Extrait choisi >>
En réalité, ce projet tend à affaiblir le niveau de protection sociale et à accroître les inégalités.

1. Le recul de l’âge de la retraite à taux plein

Aujourd’hui, il est possible de prendre sa retraite à taux plein à 62 ans avec une durée de cotisation suffisante (43 ans pour les personnes nées à compter de 1973).

Demain, la possibilité de partir à 62 ans sera maintenue mais l’âge pour bénéficier d’un taux plein sera relevé à 64 ans.

2. Une augmentation dérisoire des pensions minimum du secteur privé

Aujourd’hui, dans le secteur privé, la pension minimum du régime de base est 695,59 euros, à laquelle s’ajoute la retraite complémentaire obligatoire, pour un montant total qui avoisine les 1 000 euros. Dans le secteur public, la pension minimum pour 40 ans de service est 1 170,82 euros.

Liste des consignes >>
**1.** Reproduisez fidèlement le passage de l'extrait sur la réforme des retraites, en commençant par "2. Une augmentation" et en allant jusqu'à "est 1 170,82 euros.".
**2.** D'après l'extrait sur la réforme des retraites, pourquoi un départ à 62 ans ne donnera-t-il plus droit, demain, à une retraite à taux plein ? Répondez en une à trois phrases.

Données fournies >>
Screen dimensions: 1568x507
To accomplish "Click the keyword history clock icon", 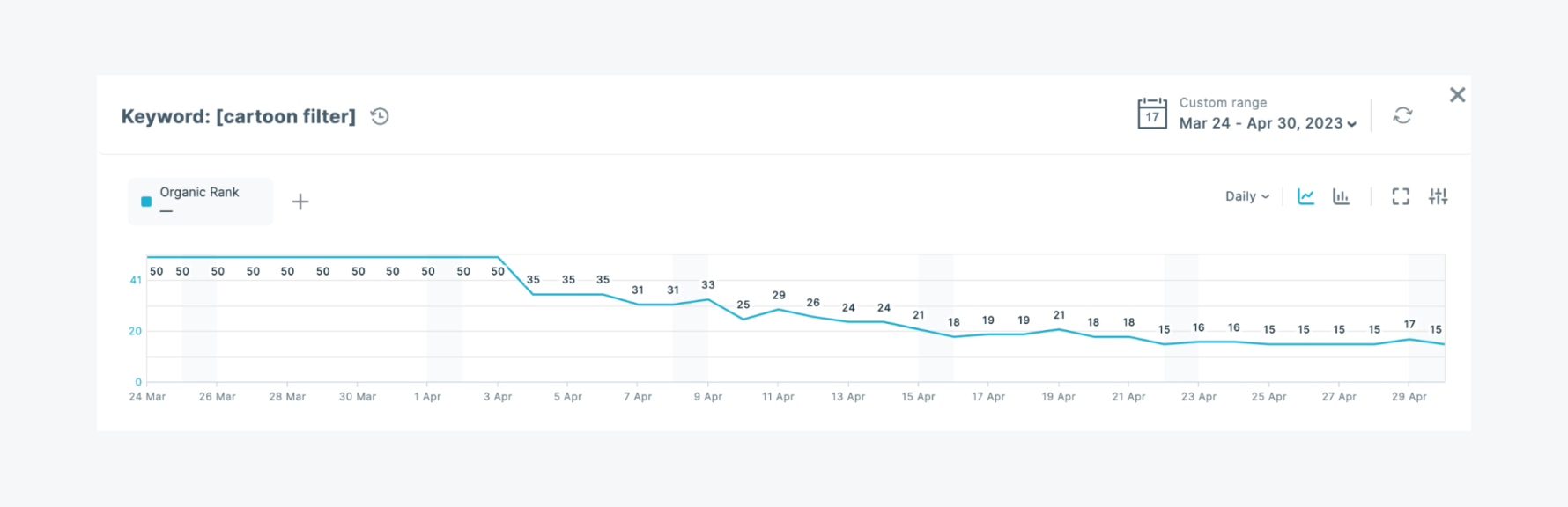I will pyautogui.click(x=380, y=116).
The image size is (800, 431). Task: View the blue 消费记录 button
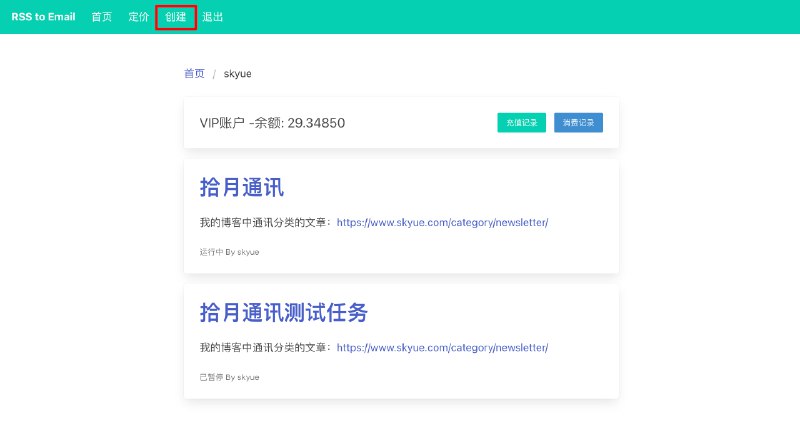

Réponses dans l'ordre >>
**1.**
2. Une augmentation dérisoire des pensions minimum du secteur privé

Aujourd’hui, dans le secteur privé, la pension minimum du régime de base est 695,59 euros, à laquelle s’ajoute la retraite complémentaire obligatoire, pour un montant total qui avoisine les 1 000 euros. Dans le secteur public, la pension minimum pour 40 ans de service est 1 170,82 euros.

**2.** L'âge permettant de bénéficier d'un taux plein sera relevé à 64 ans. La possibilité de partir à 62 ans sera maintenue, mais sans le taux plein.